Document text:
- - -

The Reds turned up at Anfield and fought the unbeatable foe, they ran (and ran, and ran) where the brave dare not go, to right the unrightable wrong — of the 5-0 at the Etihad (goal difference you say?) — and reached a star unreachable by every other team in the Premier League this season. They beat the unbeatable team. Now stick that rice shaker where the sun can’t get at it.

I was speaking to a friend before the game and said: “If we’re 4-0 up with 10 to go, I’m still going to be very nervous. It’ll be that sort of game and we’re that sort of team.” There’s a good chance many of you did the same thing.

As it turned out the score was 4-1 with only six minutes to go. The collective amount of kittens being had by Liverpool fans all over following Sergio Aguero’s late header at 4-3 will have been enough to form some sort of all-conquering tiny feline army.

However, the game was won and the unbeatable run was broken to ensure that Manchester City fell one short of matching Liverpool’s record set in the late ’80s of 31 games undefeated.

- - -

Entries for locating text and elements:

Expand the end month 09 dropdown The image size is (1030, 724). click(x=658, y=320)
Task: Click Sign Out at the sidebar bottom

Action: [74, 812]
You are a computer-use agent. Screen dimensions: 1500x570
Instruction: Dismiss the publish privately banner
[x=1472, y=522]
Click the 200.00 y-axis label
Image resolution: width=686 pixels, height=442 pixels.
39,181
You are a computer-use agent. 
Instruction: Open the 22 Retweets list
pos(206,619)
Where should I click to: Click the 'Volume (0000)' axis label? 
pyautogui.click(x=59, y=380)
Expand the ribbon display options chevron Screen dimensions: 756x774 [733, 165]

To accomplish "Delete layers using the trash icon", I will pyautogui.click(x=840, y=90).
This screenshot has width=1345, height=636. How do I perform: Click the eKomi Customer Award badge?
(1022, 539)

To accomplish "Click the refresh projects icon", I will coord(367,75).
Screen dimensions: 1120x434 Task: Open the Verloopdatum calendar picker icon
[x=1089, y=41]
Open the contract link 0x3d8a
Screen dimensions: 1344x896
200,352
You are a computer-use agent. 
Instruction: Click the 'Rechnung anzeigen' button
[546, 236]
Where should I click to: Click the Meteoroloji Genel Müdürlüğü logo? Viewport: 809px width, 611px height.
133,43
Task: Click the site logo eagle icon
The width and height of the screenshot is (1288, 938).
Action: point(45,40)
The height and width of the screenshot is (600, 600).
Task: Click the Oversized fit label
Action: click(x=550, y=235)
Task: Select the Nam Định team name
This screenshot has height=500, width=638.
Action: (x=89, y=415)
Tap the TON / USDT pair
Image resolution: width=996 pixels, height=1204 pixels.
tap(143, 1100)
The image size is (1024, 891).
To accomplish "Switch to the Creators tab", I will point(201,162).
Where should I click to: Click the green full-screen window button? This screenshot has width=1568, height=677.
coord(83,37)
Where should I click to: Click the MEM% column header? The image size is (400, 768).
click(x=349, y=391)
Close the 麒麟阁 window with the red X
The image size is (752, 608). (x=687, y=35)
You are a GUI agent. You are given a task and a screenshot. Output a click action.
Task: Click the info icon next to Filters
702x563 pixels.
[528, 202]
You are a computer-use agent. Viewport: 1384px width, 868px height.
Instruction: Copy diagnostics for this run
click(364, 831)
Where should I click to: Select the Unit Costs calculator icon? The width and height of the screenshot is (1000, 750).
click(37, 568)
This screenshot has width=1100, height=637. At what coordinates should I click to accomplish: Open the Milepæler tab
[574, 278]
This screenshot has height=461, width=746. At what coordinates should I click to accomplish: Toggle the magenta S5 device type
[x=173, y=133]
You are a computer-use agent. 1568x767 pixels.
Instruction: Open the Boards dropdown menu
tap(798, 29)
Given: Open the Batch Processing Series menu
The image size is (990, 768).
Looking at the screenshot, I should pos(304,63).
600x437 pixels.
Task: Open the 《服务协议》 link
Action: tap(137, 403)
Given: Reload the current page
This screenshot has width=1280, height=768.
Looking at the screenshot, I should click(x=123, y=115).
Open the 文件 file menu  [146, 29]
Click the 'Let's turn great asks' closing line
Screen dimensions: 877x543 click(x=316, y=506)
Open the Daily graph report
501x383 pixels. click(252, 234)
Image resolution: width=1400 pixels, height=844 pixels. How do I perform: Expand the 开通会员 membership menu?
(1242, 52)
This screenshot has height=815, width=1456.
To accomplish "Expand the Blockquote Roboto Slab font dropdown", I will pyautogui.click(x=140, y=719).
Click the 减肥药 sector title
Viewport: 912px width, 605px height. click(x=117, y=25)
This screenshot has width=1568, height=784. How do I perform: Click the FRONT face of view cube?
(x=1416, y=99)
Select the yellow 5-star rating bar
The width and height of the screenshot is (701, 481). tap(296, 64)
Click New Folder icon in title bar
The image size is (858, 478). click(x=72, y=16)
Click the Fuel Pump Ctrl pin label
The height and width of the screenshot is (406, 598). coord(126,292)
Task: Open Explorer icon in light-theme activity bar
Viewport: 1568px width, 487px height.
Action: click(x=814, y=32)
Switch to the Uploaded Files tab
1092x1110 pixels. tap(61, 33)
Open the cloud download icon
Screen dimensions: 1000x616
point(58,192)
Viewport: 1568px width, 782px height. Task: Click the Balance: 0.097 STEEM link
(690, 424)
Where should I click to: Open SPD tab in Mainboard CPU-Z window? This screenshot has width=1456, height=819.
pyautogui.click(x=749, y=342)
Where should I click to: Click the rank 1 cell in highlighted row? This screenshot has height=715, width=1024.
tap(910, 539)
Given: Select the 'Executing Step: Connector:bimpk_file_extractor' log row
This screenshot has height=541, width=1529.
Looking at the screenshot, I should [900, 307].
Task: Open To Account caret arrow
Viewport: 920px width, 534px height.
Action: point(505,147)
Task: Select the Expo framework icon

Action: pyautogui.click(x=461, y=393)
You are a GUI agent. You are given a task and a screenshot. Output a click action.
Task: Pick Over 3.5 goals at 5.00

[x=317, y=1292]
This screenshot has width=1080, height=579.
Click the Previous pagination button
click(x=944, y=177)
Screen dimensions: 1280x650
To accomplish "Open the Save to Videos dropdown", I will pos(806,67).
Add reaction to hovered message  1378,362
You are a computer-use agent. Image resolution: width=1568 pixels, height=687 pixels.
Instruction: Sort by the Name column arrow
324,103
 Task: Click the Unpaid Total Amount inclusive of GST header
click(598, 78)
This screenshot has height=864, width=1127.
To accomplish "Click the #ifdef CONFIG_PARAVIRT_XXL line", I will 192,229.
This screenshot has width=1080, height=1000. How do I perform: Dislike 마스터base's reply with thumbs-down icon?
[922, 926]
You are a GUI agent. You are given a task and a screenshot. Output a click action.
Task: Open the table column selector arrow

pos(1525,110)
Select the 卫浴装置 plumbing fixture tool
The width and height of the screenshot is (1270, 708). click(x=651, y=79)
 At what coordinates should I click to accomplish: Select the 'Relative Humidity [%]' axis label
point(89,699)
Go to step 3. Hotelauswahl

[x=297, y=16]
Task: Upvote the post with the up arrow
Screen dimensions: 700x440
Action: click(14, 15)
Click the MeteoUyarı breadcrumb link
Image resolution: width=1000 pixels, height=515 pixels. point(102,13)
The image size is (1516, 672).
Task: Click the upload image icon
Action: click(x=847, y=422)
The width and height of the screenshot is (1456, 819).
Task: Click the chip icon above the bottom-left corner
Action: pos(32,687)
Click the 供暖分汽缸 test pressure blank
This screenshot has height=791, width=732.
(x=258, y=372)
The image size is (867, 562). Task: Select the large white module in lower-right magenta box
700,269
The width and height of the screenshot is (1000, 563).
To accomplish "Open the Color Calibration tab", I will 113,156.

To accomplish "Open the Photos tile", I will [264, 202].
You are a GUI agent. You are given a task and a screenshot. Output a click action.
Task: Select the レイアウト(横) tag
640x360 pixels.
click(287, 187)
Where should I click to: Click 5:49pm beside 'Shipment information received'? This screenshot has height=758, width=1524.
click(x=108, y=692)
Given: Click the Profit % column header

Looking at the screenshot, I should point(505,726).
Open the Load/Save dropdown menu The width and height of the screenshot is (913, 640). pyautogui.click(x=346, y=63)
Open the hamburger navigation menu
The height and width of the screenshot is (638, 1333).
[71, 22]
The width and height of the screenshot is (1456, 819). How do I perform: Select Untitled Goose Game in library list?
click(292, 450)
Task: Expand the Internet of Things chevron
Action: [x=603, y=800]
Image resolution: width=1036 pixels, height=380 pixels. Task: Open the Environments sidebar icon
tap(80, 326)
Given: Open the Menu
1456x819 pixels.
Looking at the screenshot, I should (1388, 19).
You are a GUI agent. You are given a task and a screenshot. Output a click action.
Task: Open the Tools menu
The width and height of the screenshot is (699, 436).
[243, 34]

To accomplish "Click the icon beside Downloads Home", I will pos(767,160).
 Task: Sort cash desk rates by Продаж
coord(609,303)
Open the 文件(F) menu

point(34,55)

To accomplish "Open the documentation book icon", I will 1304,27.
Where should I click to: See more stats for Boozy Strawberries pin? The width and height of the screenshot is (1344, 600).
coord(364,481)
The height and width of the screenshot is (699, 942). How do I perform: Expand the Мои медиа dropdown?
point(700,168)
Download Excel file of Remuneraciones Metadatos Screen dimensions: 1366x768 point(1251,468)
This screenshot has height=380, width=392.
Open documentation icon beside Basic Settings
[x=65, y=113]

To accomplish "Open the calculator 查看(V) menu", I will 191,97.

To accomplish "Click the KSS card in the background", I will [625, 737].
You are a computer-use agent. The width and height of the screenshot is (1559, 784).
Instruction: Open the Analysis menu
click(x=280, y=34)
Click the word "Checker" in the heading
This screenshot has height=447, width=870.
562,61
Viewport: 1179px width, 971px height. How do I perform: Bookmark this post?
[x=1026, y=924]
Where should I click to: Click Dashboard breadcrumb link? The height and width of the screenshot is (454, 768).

- - -

Given task 1:
In the match report, replace "nervous" with "anxious" in the part that opens with the words containing "The Reds turned" and closes with "the same thing.".
Given task 2:
Repeat word for word the part of the listing that opens with the line containing "Open the 文件(F) menu" and runs through the end of the listing.
The match report and the listing are unrelated pieces of material.

Task result 1:
The Reds turned up at Anfield and fought the unbeatable foe, they ran (and ran, and ran) where the brave dare not go, to right the unrightable wrong — of the 5-0 at the Etihad (goal difference you say?) — and reached a star unreachable by every other team in the Premier League this season. They beat the unbeatable team. Now stick that rice shaker where the sun can’t get at it.

I was speaking to a friend before the game and said: “If we’re 4-0 up with 10 to go, I’m still going to be very anxious. It’ll be that sort of game and we’re that sort of team.” There’s a good chance many of you did the same thing.

Task result 2:
Open the 文件(F) menu

point(34,55)

To accomplish "Open the documentation book icon", I will 1304,27.
Where should I click to: See more stats for Boozy Strawberries pin? The width and height of the screenshot is (1344, 600).
coord(364,481)
The height and width of the screenshot is (699, 942). How do I perform: Expand the Мои медиа dropdown?
point(700,168)
Download Excel file of Remuneraciones Metadatos Screen dimensions: 1366x768 point(1251,468)
This screenshot has height=380, width=392.
Open documentation icon beside Basic Settings
[x=65, y=113]

To accomplish "Open the calculator 查看(V) menu", I will 191,97.

To accomplish "Click the KSS card in the background", I will [625, 737].
You are a computer-use agent. The width and height of the screenshot is (1559, 784).
Instruction: Open the Analysis menu
click(x=280, y=34)
Click the word "Checker" in the heading
This screenshot has height=447, width=870.
562,61
Viewport: 1179px width, 971px height. How do I perform: Bookmark this post?
[x=1026, y=924]
Where should I click to: Click Dashboard breadcrumb link? The height and width of the screenshot is (454, 768).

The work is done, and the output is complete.